:: SOURCE MATERIAL
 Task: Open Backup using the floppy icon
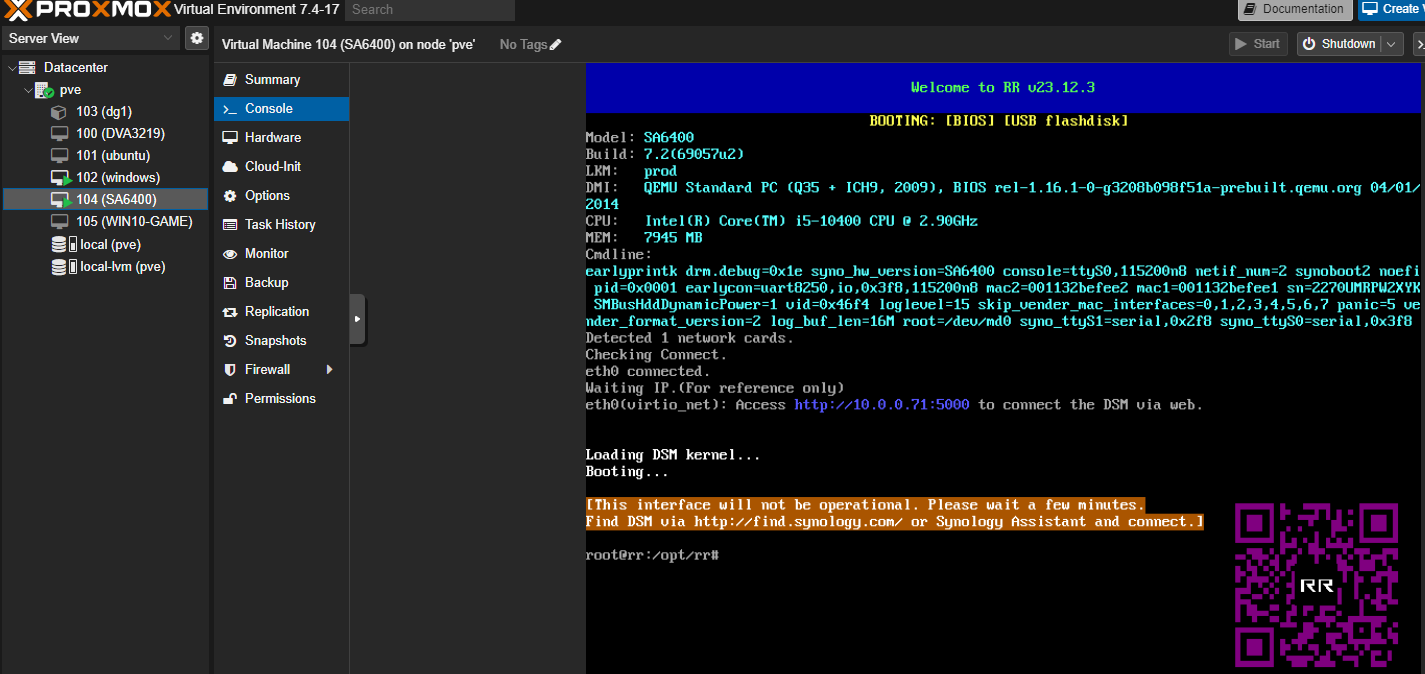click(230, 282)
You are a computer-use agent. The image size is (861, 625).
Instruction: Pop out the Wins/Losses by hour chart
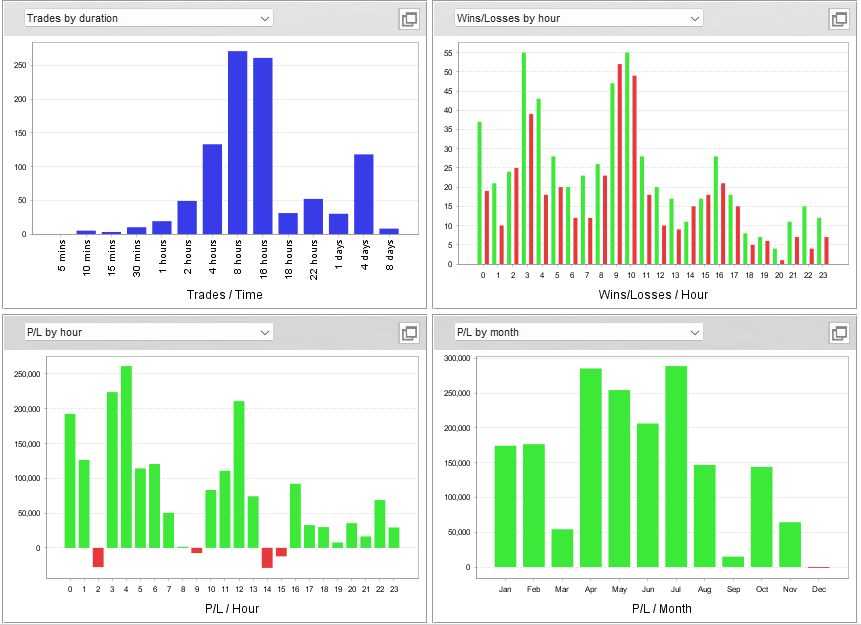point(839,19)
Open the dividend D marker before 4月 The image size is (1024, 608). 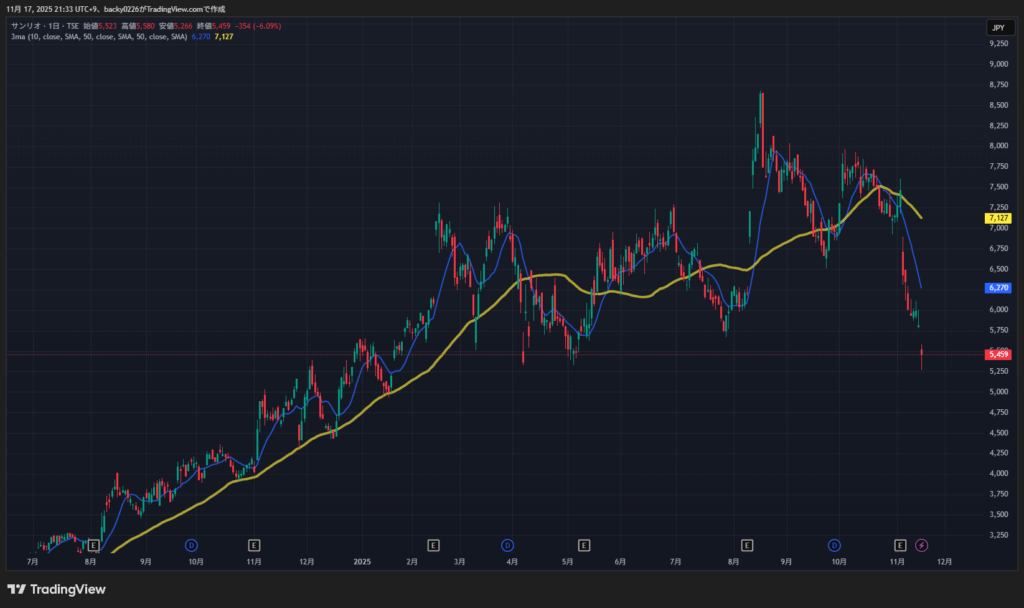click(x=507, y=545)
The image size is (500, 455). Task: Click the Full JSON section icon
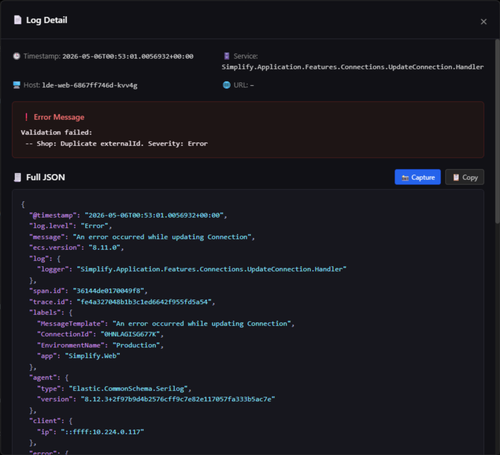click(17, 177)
::::
* PROBLEM
Your answer must be an exact copy of the lines from the one with "The image size is (500, 455)." through the final line of the data, both included, without any pictures.

* RESULT OF THIS EXERCISE
The image size is (500, 455). Task: Click the Full JSON section icon
click(17, 177)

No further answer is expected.